Pregnancy and childbirth are times when a woman
can have a whole range of experiences from having enhanced well-beingincluding
feeling extra good about herself as nurturing, productive, and
capableto feeling pushed around, disempowered and a failure.
It is particularly important to avoid imposing inappropriate or
unwanted treatment on women with sensory impairment or a physical
or learning disability. Feeling in control of her own body and
decisions about her care, or able to choose who and when to delegate
some of that responsibility, is really important. There is often
a tendency in a medicalised system for women with additional needs
to be treated as high-risk and have additional monitoring and
medical interventions which may not be wanted or needed. When
women feel they lose control and are not treated with kindness,
respect and dignity during childbirth, their self-esteem can be
damaged, in some cases leading to post-traumatic stress disorder.
Additional social support and the best opportunity to have a normal
birth may enhance women's well-being, enabling them to feel positive
about themselves and more confident in future as a parent.
Recommendations:
Disabled service users should be
involved in the planning and monitoring of services to ensure
that facilities meet their needs.
A national library providing sources
of pregnancy, birth, baby feeding and early parenting information
in a variety of formats should be resourced and information distributed
widely to maternity services.
A senior midwife should have designated
responsibility for ensuring the needs of women with physically
or learning disabilities or sensory impairments are met. The role
should involve liaison within the multi-disciplinary health and
social care team, providing care for individual women, advising
on plans and policies within units, and training and supporting
colleagues.
All staff should have undergone equal
opportunities training to ensure that all users of the maternity
services are treated equally.
9. YOUNG MOTHERS
AND FATHERS
Young parents can feel particularly isolated
and classes and schemes specifically aimed at them have been shown
to have positive benefit. Young women are more likely to have
a low birth weight baby and are less likely to breastfeed, so
particular help needs to be given to this group of women to ensure
they have good information about healthy eating in pregnancy and
support with breastfeeding. Sure Start schemes have been an excellent
way of reaching out to young mothers and we strongly support the
scheme's expansion and growth.
Recommendations:
Further role out of Sure Start schemes
to reach more young mothers and fathers in more locations.

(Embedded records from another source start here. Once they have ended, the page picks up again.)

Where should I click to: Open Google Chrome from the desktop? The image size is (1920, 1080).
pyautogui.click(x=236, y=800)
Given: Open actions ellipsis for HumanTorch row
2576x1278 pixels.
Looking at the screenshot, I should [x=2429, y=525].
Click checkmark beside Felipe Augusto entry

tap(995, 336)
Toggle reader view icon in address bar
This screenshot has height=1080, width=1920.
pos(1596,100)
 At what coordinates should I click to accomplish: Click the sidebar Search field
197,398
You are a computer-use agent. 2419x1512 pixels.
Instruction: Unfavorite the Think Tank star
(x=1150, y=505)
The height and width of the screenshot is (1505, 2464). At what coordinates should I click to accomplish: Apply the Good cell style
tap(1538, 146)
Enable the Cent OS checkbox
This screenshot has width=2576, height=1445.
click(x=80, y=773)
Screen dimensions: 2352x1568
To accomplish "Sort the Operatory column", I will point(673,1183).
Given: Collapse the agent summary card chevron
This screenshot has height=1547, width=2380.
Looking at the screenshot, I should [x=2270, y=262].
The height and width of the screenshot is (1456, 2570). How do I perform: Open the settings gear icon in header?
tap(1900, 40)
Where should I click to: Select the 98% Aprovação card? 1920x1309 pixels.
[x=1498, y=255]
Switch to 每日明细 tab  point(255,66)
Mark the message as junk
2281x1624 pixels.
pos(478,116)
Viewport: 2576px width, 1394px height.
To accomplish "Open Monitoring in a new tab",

Informal community groups for young
pregnant women and young parents can provide vital information
about the processes of pregnancy and birth, and about what services
and choices are available. They can make a real difference to
self-esteem, create opportunities for mutual support, and have
a positive impact on breastfeeding rates. Young fathers who are
supported in their role can benefit personally, as well as supporting
their partner and being available for their baby.